Ces hypothèses sont bien entendu débattues, même si le fond du problème est, lui, incontestable. Si, par exemple, on incube des œufs dans cette eau-là à une température qui ne peut donner que des femelles, on obtient tout de même 60% de mâles. Sont-ils fertiles, aptes à se reproduire ? Le vrai problème est là; parce que la situation observée pourrait mener à une réduction des effectifs des espèces concernées avec un risque réel de mise en danger.  

On peut évidemment mettre l’observation en doute et il suffit aux sceptiques d’aller la vérifier sur place. Pour connaître le sexe des crocodiles et autres caïmans, il «n’y a qu’à» introduire un doigt dans le cloaque, un orifice situé à la base de la queue; c’est là que se trouve l’organe qui fait la différence. Une remarque toutefois: l’opération n’est pas sans risques !

Science, 2017; 357: 859-861

En parlant de mâles…

Tous les hommes naissent avec une prostate, même s’ils n’en prennent en général conscience qu’au-delà de 50 ans quand l’organe, qui tend à prendre trop de place, mène à ce que l’on appelle l’adénome prostatique. Rien de grave (et dès lors souvent banalisée) sinon que chez 4 hommes sur 5, cela contrarie progressivement la miction. La suite tient à une simple «gestion» de cette contrainte, à un traitement médicamenteux, voire à une chirurgie. Dans certains cas aussi, cet adénome peut évoluer en cancer, souvent d’évolution lente, ce qui fait que nombre d’hommes meurent avec un cancer de la prostate, mais pas forcément de celui-ci.

ÉNONCÉ »
Recopiez sans rien modifier le passage du texte d'étude qui s'ouvre sur les mots « Science, 2017; 357: 859-861 » et s'achève sur « forcément de celui-ci. ». Le listing ci-après provient d'une source différente.

EXTRAITS DU LISTING »

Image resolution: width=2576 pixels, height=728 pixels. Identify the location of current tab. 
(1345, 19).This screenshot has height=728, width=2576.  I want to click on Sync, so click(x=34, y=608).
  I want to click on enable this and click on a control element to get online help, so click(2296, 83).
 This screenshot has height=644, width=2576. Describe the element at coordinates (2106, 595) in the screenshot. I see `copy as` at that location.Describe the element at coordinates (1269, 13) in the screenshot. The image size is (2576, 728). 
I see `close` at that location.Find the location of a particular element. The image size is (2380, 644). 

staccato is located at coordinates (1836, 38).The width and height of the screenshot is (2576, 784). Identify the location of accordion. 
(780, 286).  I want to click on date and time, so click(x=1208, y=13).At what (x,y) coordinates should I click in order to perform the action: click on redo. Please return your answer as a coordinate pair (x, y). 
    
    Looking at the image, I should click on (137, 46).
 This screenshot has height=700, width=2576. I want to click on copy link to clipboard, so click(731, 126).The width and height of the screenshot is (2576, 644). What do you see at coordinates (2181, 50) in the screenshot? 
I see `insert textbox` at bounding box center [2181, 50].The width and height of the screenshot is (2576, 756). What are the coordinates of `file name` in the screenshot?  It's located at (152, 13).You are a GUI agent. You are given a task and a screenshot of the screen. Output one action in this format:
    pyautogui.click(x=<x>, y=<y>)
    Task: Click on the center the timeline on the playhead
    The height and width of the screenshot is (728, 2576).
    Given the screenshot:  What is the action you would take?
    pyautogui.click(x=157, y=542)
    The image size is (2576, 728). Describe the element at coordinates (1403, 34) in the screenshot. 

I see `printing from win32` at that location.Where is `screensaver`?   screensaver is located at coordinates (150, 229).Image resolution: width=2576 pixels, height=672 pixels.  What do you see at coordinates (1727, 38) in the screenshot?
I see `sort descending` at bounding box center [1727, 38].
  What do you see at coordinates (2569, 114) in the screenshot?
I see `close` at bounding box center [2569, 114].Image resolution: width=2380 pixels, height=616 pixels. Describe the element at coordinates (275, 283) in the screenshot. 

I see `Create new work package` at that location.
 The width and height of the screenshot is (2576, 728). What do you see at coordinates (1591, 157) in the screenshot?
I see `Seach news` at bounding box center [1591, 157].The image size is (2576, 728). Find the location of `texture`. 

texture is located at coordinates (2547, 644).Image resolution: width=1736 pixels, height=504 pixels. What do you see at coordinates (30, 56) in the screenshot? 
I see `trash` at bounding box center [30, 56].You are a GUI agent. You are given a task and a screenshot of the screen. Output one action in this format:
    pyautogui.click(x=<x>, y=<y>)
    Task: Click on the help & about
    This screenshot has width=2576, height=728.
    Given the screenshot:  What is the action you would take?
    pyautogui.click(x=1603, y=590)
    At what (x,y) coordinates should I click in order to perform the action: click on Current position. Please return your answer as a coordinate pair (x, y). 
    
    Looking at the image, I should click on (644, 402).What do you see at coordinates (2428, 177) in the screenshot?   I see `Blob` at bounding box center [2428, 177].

CORRIGÉ »
Science, 2017; 357: 859-861

En parlant de mâles…

Tous les hommes naissent avec une prostate, même s’ils n’en prennent en général conscience qu’au-delà de 50 ans quand l’organe, qui tend à prendre trop de place, mène à ce que l’on appelle l’adénome prostatique. Rien de grave (et dès lors souvent banalisée) sinon que chez 4 hommes sur 5, cela contrarie progressivement la miction. La suite tient à une simple «gestion» de cette contrainte, à un traitement médicamenteux, voire à une chirurgie. Dans certains cas aussi, cet adénome peut évoluer en cancer, souvent d’évolution lente, ce qui fait que nombre d’hommes meurent avec un cancer de la prostate, mais pas forcément de celui-ci.